**NSF CCF-2323532: **An Algebraic, Convex, and Scalable Framework for Kernel Learning with Activation Functions

**Project Description:**

Machine learning has been adopted by a broad range of emerging applications, including health monitoring, autonomous driving, advanced manufacturing, etc. However, any machine learning system cannot be 100% accurate due to the accuracy limitation posed by machine learning algorithms and the circuit-level non-ideal features associated with its hardware implementation. This project investigates a radically new framework for efficient validation of machine learning systems implemented with nano-scale integrated circuits. It aims to identify and synthesize the critical corner cases for which a machine learning system is likely to fail. The project is expected to initialize a paradigm shift in today's design methodology for complex machine learning systems, thereby leading to an immediate impact on a broad range of industrial sectors relying on machine intelligence. In addition, the proposed education activities create a large number of unique training opportunities for both academic and industrial participants, substantially improving the education infrastructure and generate high-quality researchers and practitioners for the society.

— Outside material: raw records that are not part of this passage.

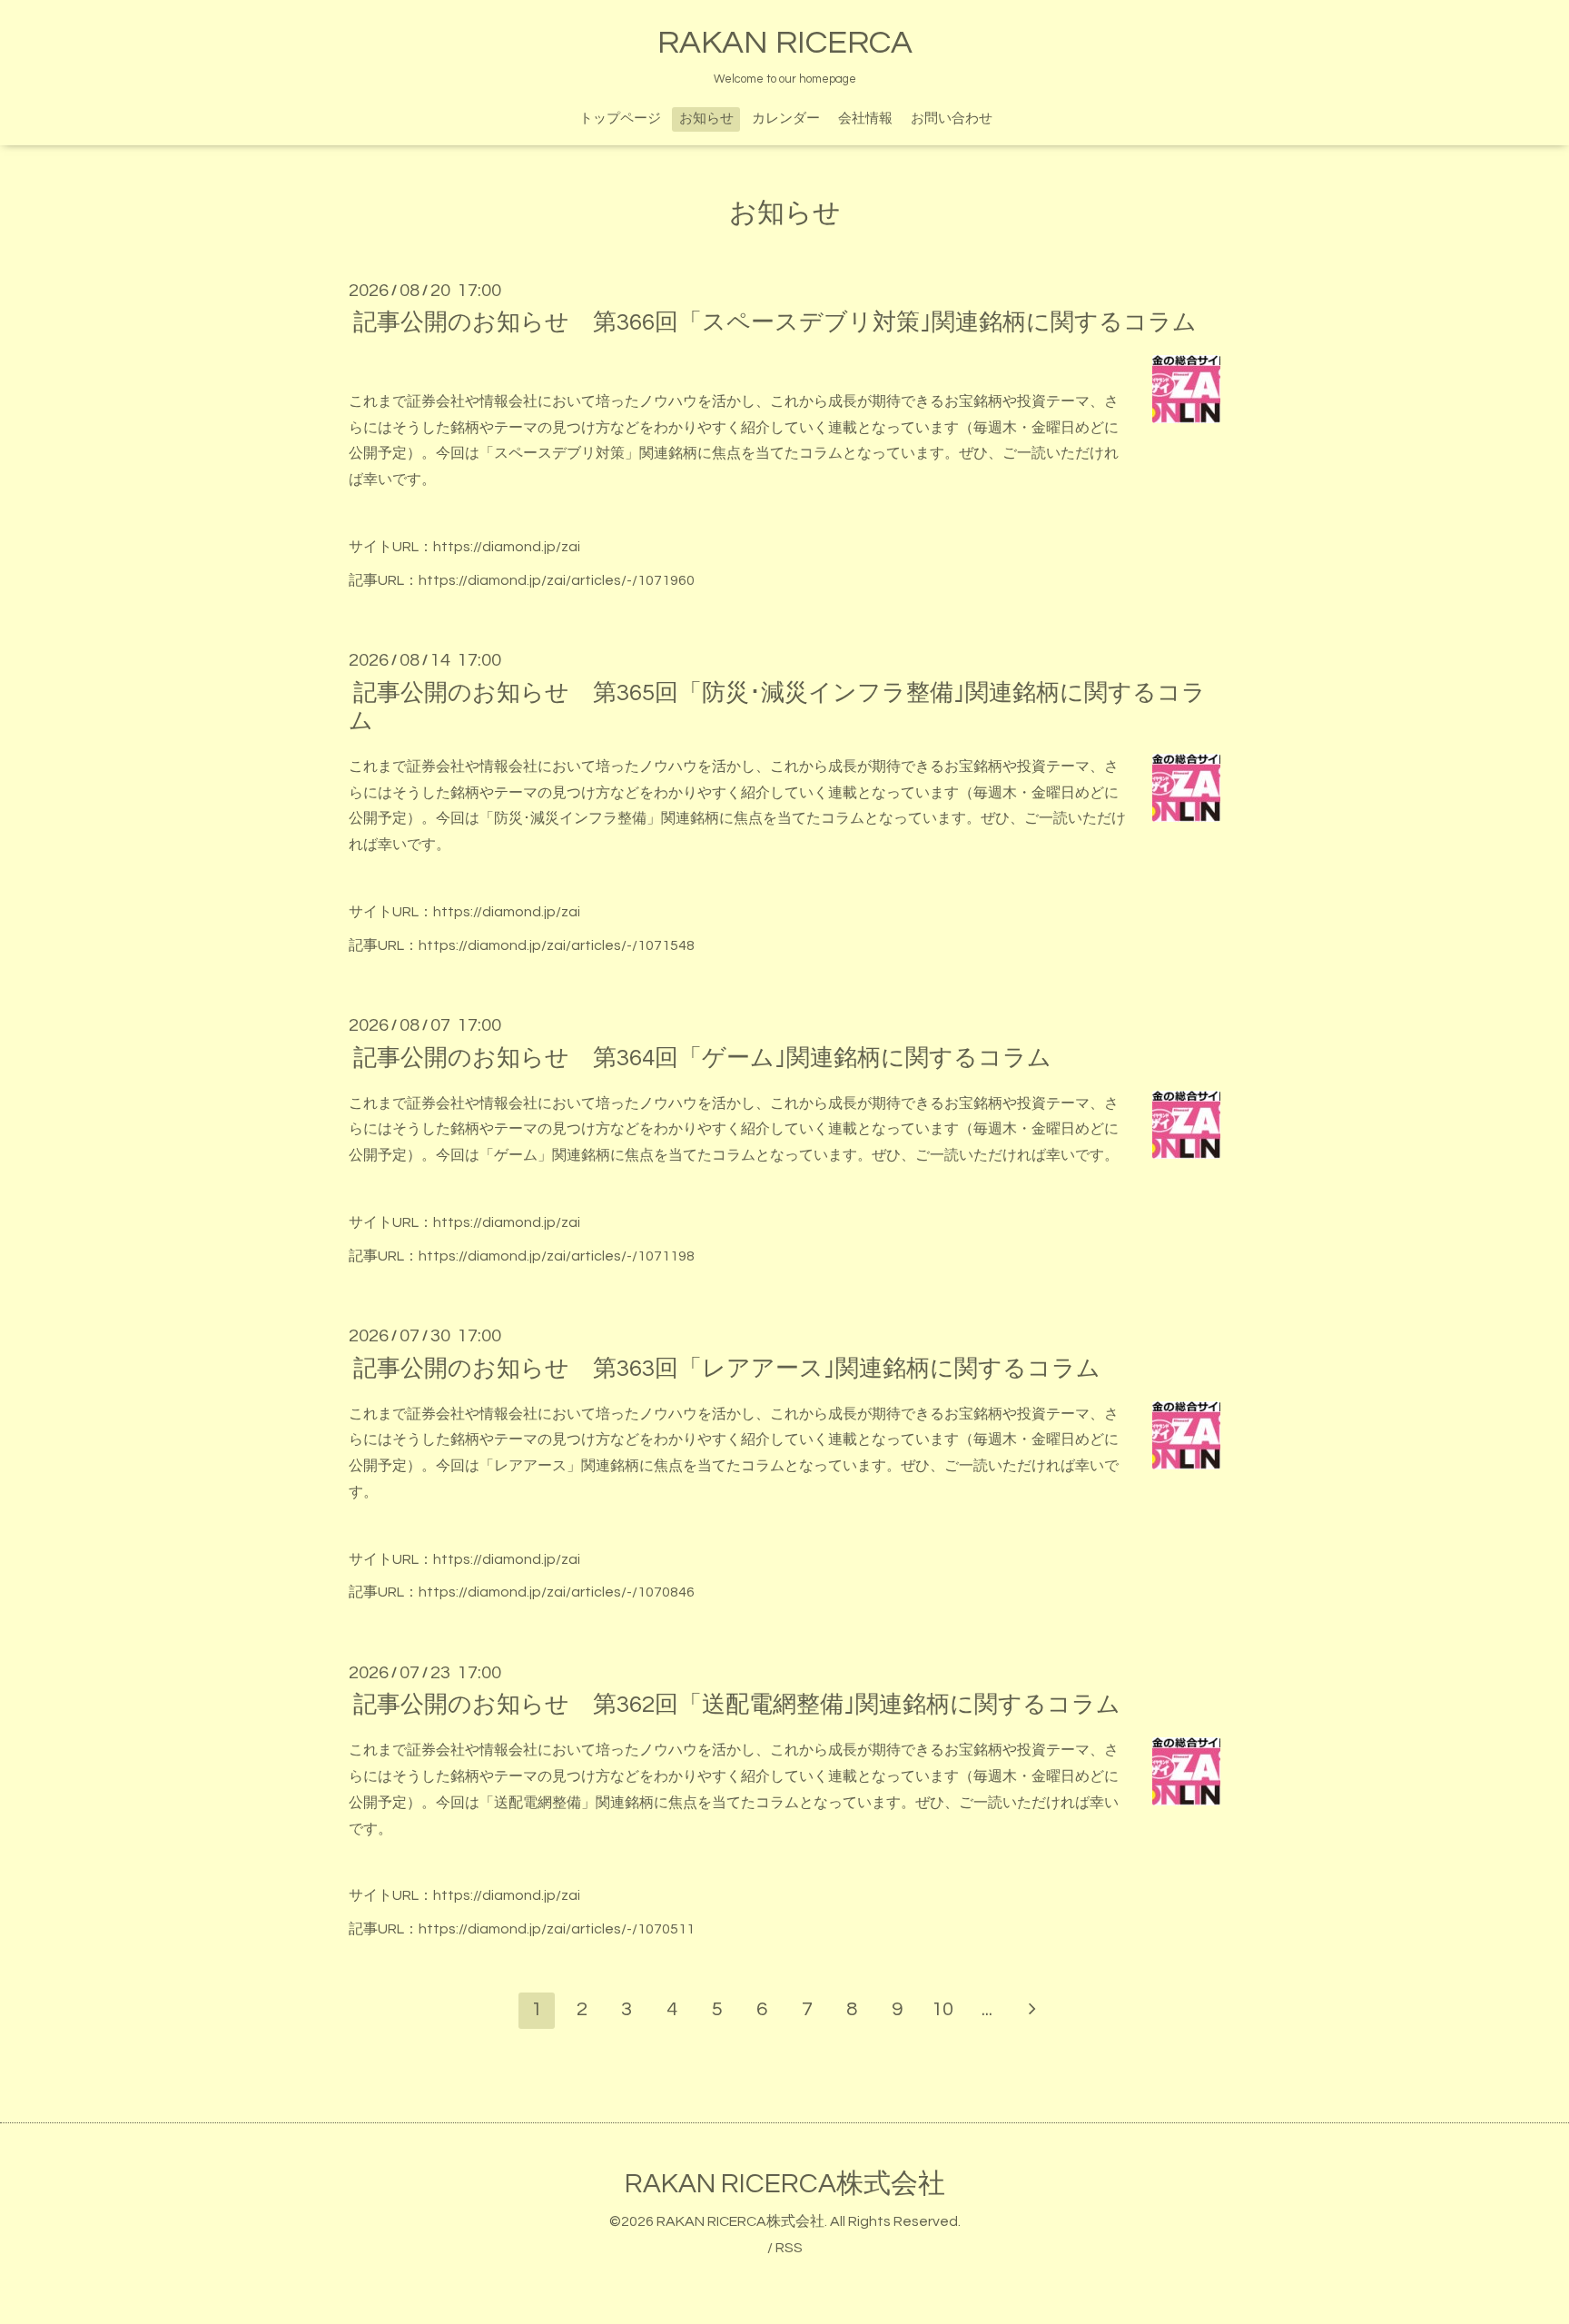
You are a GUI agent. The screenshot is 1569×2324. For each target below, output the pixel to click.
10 (942, 2009)
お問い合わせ (951, 118)
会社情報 (865, 118)
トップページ (620, 118)
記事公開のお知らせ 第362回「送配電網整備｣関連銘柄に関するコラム (736, 1704)
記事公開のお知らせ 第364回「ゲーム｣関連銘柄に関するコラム (702, 1057)
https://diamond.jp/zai (506, 546)
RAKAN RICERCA (785, 42)
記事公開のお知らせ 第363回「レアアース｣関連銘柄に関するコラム (726, 1368)
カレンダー (786, 118)
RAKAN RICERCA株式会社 (785, 2184)
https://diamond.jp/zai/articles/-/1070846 (557, 1592)
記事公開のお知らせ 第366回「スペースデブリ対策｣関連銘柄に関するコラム (775, 322)
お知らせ (706, 118)
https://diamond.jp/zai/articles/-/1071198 (557, 1256)
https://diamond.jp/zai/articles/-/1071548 (557, 945)
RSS (789, 2247)
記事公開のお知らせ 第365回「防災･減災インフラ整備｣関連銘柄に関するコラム (777, 706)
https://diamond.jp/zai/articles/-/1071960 (557, 580)
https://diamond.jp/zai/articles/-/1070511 (557, 1929)
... (987, 2009)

To achieve the goals of accuracy, scalability and interpretability, the project poses an algebraic reformulation of the classical problem of kernel learning. Specifically, for any given kernel algebra, the positive kernels in that algebra and their associated feature maps may be represented by positive matrices – leading to a convex optimization problem whose solution yields an explicit feature map which may be interpreted in terms of measurable physical quantities. Based on this framework, activation functions are used to define kernel algebras which are universal, yet which are dense in the set of all kernels and whose feature maps mimic those of the neural tangent kernel which defines neural networks – leading to improved accuracy of the algorithms. Next, a saddle-point representation and primal-dual approach is used to convert the kernel learning problem to quadratic programming – resulting in more scalable kernel learning algorithms. Finally, a singular value decomposition of the resulting feature map is obtained by solving an associated partial differential equation. This decomposition is used to identify key features in the data and, furthermore, yields reduced algorithms which scale linearly with the number of samples – implying scalability to datasets with tens of thousands of samples.

**Project Duration:**

12/1/2023-11/30/2026

**Project Personnel:**

Matthew M. Peet (PI), Arizona State University

Alexandr Talitsky (PhD), Arizona State University